When grassroots lacks roots

By John R. Lamb

How curious is it that, with scores of businesses tanking or taking cover under the quilted sheets of Chapter 11 bankruptcy, we keep hearing the drumbeat from big-biz interests about our so-called “out-of-control” legal system?

As it has occasionally since the mid-'90s, the San Diego City Council last week dipped its toes into the political morass that backers call “tort reform” and critics rename “tort deform.” On a 5-3 vote, the council proclaimed this coming Monday through Saturday as a time apparently for San Diegans to be on the lookout for frivolous legal proceedings.

Dubbed by the slim majority as “Lawsuit Awareness Week,” the six-day period is a tip of the hat to the “dedicated work of the Citizens Against Lawsuit Abuse,” an alleged grassroots group the five claimed “plays an integral role in restoring fairness and balance to the civil justice system by encouraging citizens to serve on a jury when called. CALA's mission is to educate the public about the human and financial costs of lawsuit abuse and therefore create a climate for change.”

“These groups we call AstroTurf, not grassroots,” said Joanne Doroshow, executive director of the New York-based Center for Justice and Democracy, a national nonprofit group that is waging battle against corporate interests who “are more interested in immunizing businesses from legal redress” than touting the nation's jury system.
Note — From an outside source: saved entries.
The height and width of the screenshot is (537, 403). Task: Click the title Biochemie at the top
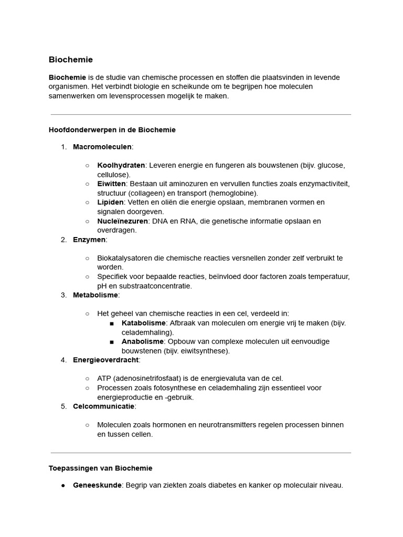[x=70, y=60]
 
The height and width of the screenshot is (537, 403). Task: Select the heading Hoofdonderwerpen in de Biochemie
[x=112, y=130]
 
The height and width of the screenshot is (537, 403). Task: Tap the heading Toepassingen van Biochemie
[x=100, y=468]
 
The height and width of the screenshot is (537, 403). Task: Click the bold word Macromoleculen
[x=102, y=147]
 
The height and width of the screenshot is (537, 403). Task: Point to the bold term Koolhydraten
[x=121, y=165]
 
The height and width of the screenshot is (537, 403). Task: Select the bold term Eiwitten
[x=111, y=184]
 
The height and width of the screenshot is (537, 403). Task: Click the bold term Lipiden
[x=110, y=202]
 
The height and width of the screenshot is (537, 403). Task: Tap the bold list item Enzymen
[x=89, y=240]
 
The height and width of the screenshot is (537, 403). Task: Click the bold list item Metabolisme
[x=96, y=295]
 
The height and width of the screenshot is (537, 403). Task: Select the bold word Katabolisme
[x=143, y=323]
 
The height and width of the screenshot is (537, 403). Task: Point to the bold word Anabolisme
[x=142, y=341]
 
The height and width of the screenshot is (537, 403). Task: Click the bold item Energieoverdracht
[x=105, y=360]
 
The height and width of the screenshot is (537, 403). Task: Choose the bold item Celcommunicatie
[x=103, y=406]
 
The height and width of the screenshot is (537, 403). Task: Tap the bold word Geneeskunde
[x=97, y=485]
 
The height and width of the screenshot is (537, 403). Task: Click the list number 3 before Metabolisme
[x=63, y=295]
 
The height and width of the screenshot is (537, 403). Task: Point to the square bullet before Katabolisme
[x=112, y=323]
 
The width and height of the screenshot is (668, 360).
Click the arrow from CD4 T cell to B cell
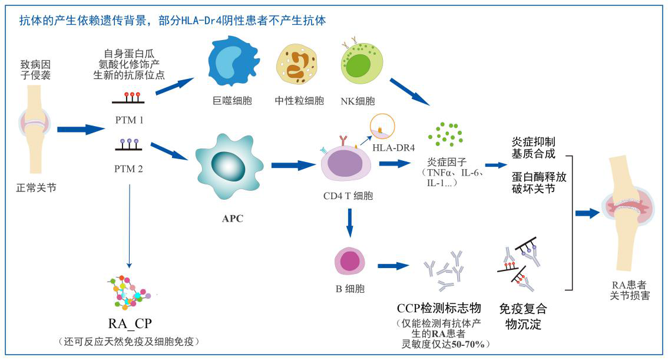point(349,224)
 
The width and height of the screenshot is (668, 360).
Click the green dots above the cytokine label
point(445,134)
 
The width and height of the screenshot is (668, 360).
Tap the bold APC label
point(233,219)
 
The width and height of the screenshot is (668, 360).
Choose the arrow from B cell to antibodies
point(393,266)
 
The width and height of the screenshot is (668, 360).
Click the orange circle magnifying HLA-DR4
point(382,127)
“Ironically,” she added, “CALA's entire agenda is about taking power away from juries.”

With assistance from the nonprofit group Public Citizen two years ago, Doroshow co-wrote an exposé titled “The CALA Files: The Secret Campaign by Big Tobacco and Other Major Industries to Take Away Your Rights.” It found that since 1991, tort reformers have “set up dozens of tax-exempt groups in at least 18 states to plant their ‘lawsuit abuse' message in the media and the public consciousness....”
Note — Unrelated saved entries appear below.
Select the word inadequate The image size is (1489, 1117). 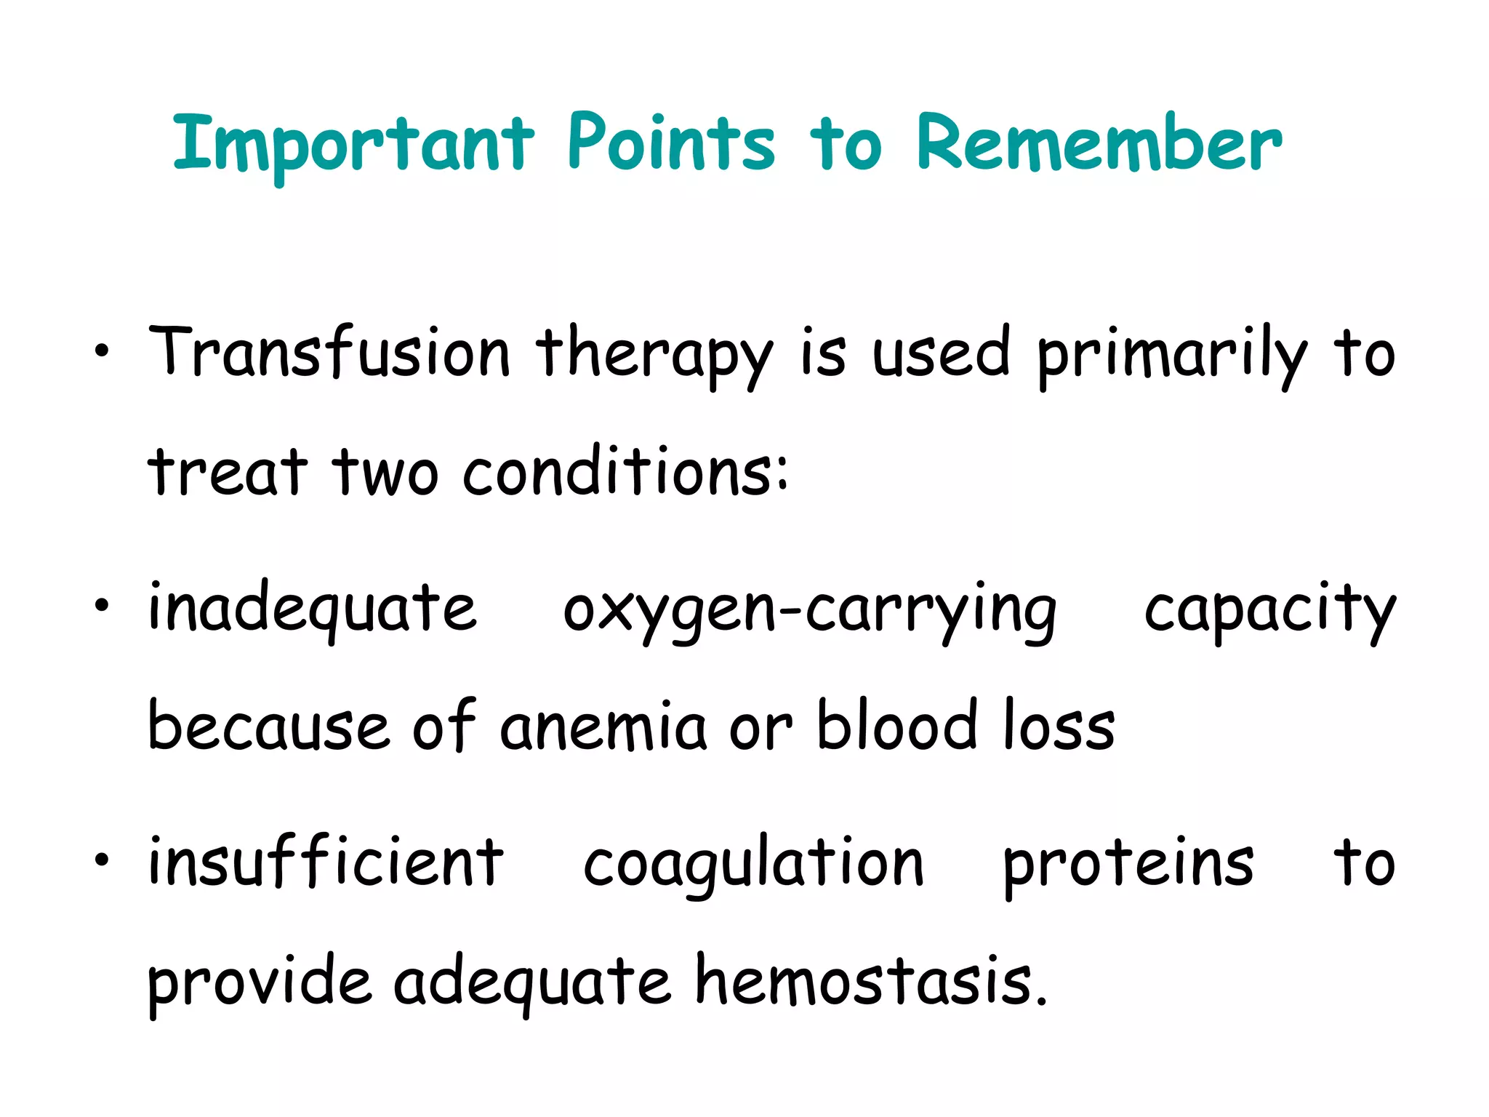[x=313, y=609]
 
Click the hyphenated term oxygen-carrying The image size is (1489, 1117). [x=810, y=611]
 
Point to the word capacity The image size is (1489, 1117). [x=1269, y=611]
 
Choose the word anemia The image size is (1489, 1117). [x=603, y=727]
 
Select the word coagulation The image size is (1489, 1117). [x=753, y=865]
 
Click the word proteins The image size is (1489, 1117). [x=1128, y=865]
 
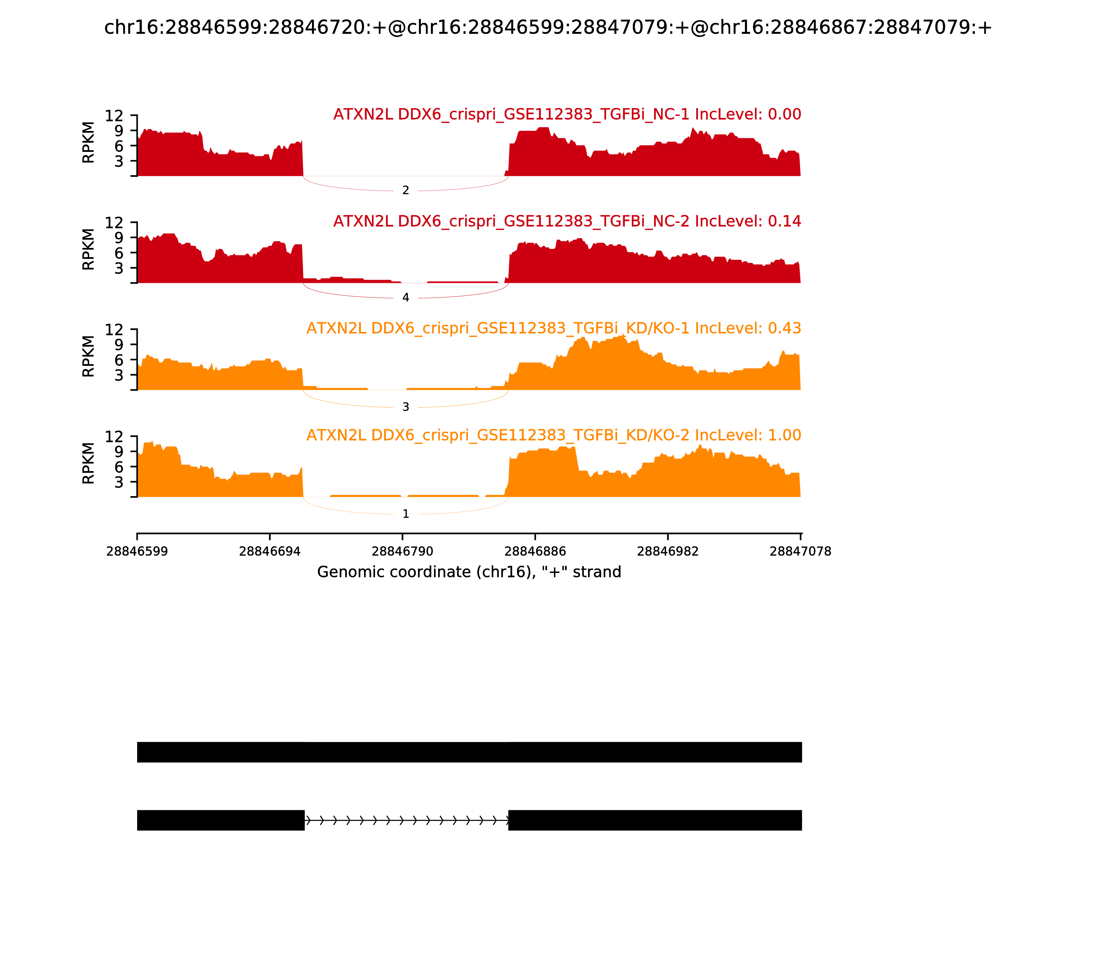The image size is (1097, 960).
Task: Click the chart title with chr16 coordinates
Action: (548, 27)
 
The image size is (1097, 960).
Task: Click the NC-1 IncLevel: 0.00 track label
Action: (567, 114)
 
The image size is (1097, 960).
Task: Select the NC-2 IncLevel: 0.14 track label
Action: (567, 221)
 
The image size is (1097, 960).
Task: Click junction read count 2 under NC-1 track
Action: (406, 190)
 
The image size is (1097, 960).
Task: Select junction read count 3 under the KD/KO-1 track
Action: (406, 407)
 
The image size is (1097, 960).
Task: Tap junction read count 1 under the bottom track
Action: (406, 514)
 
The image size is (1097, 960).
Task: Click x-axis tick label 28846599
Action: (137, 551)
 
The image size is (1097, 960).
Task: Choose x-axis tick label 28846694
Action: (269, 551)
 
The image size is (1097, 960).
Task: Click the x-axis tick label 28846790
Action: (402, 551)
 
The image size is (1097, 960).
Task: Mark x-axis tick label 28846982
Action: (667, 551)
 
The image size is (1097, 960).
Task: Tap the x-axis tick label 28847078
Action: (800, 551)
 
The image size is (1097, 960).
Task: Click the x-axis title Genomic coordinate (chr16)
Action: (469, 572)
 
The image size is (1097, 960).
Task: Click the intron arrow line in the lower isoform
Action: (406, 820)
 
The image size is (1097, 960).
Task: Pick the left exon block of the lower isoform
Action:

While claiming to represent average Americans, these groups “actually represent major corporations and industries seeking to escape liability for the harm they cause consumers, whether it be from defective products, medical malpractice, securities scams, insurance fraud, employment discrimination or environmental pollution,” Doroshow found through reviewing the groups' tax filings and funding sources.

Councilman Brian Maienschein, who proposed the proclamation but was absent for the vote while his wife gave birth, sits on the advisory board of CALA's local chapter with a bevy of insurance, medical and legal insiders. Its Web site touts efforts to whittle away at class-action lawsuits, the Americans with Disabilities Act, securities-fraud and construction-defect cases and health-care liability.

Councilmembers Toni Atkins, George Stevens, and Ralph Inzunza Jr. opposed the proclamation, but only Stevens made mention of the group's efforts to make legal recourse tougher for average citizens. Curiously, Councilwoman Donna Frye voted in favor. Why? As a courtesy to Maienschein, a Frye spokesman explained. But typically, Democrats avoid this group like an unwelcome subpoena: No Democratic candidates filled out CALA's surveys for the upcoming election.

Admits Frank Clemente, head of Congress Watch for Public Citizen about CALA: “They've focused largely on trial lawyers and that's been very effective. But the beauty of the tort system is, it's a powerful tool to make society better. If anything, this last year of corporate fraud and abuse has shown us that companies need shareholders and consumers with strong legal rights to hold them accountable.”